Why is this the best possible solution? Were any other approaches considered?

Satisfies existing tests and new cases from the bug reports.

  • addresses issues where:
    • savetos for one list were in multiple groups
    • variable refs were in multiple valid scopes
    • nested savetos for multiple lists had conflicting meta/entity blocks
    • entity block allocated to group unnecessarily

Something to consider is the new test test_ref_scope_conflict__depth_1_sibling_repeat__var_only__indexed_repeat__error shows a seemingly valid ${} variable usage that is currently blocked by an error. The error assumes that any usage of that pattern is wrong but it is possible to write a form as shown which is correct. This could be considered an limitation, in that the error might help more than it hinders, and any false positives could be worked around by using a literal XPath instead of the offending ${} variable, assuming there is already at least one ${} or save_to to allocate the entity in the desired node/scope. Alternatively the error could be downgraded to a warning (first). It may be complicated to implement an exception for the valid expression case i.e. to parse it such that it can be identified as a probably valid usage.

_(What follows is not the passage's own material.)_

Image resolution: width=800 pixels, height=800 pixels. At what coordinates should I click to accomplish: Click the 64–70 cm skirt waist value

Also a minor note for 1dfc1d7 / #825 - maybe this is not worth keeping long term? I added it to the PR in case it seemed important. For example I assume #825 came about due to references to/from the entity (or something else like old Central version) breaking, rather than from inspecting the XForm as such.

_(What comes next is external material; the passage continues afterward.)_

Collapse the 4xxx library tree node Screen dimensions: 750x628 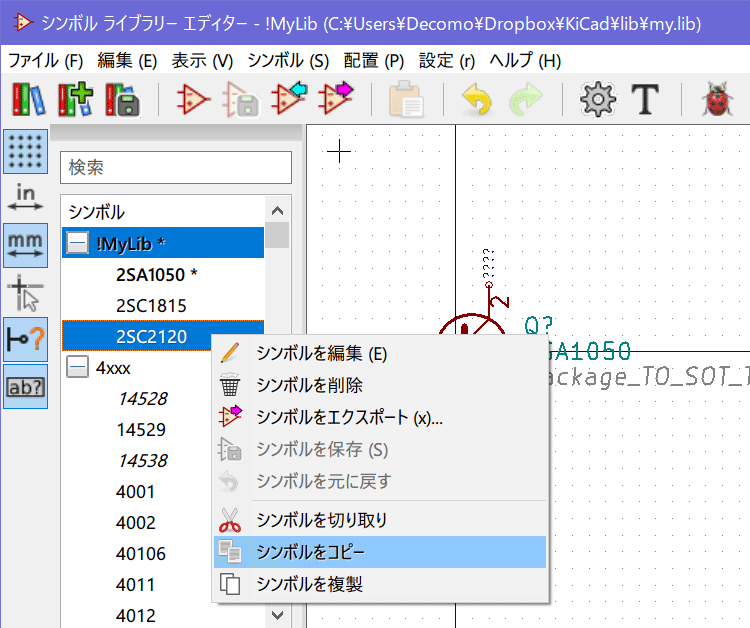click(x=77, y=368)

What are the regression risks?

As seen on the forum some users may have already adapted forms to work around the closed issues. So it's possible that their adapted forms produce a different result (different entity location or different error) after this, depending on what changes were made to the form.

Does this change require updates to documentation? If so, please file an issue here and include the link below.

None other than what was already planned.

Before submitting this PR, please make sure you have:

  • included test cases for core behavior and edge cases in tests
  • run python -m unittest and verified all tests pass
  • run ruff format pyxform tests and ruff check pyxform tests to lint code
  • verified that any code or assets from external sources are properly credited in comments

- addresses issues where:
  - savetos for one list were in multiple groups
  - variable refs were in multiple valid scopes
- when there are multiple properties for an entity in different
  containers, reserve/hold all containers in the path between where the
  save_to's are and where the meta/entity block is placed, so that no
  other meta/entity blocks can go in there and steal the save_to
- prefer entity allocations to the deepest scope, whether that is
  written earlier or later in the form, so that references to outside
  that scope can work properly
- prefer entities in the order they are written in the entities sheet,
  rather than also considering presence of save_to and the reference
  depth. The latter two factors aren't needed and probably make it
  harder to control / understand i.e. users can rearrange the entities
  sheet to more directly get different results.
- instead of just the full path length, find the deepest boundary scope
  first and then among that scope find the deepest container
- tidied up tests to use xpath helper instead of xpath string
- added test cases specific to bug reports and some extra variations
- in get_allocation_request, swap from set to dict to preserve order of
  saveto_lineages so that the conflict_dataset row number is stable
- get_scope_boundary not needed on ReferenceSource since it's on path
- probably clearer to make get_scope_boundary_node_count zero based
  since get_scope_boundary_subpath_node_count is zero based
@lindsay-stevens lindsay-stevens marked this pull request as ready for review March 13, 2026 15:39
@lognaturel
Copy link
Contributor

Phew, thanks for this quick fix! I was really dancing around the core regression with the issues I filed and I'm so sorry I didn't catch it before release. I got really focused on the new functionality and didn't do enough thinking about existing forms which is an important lesson to re-learn.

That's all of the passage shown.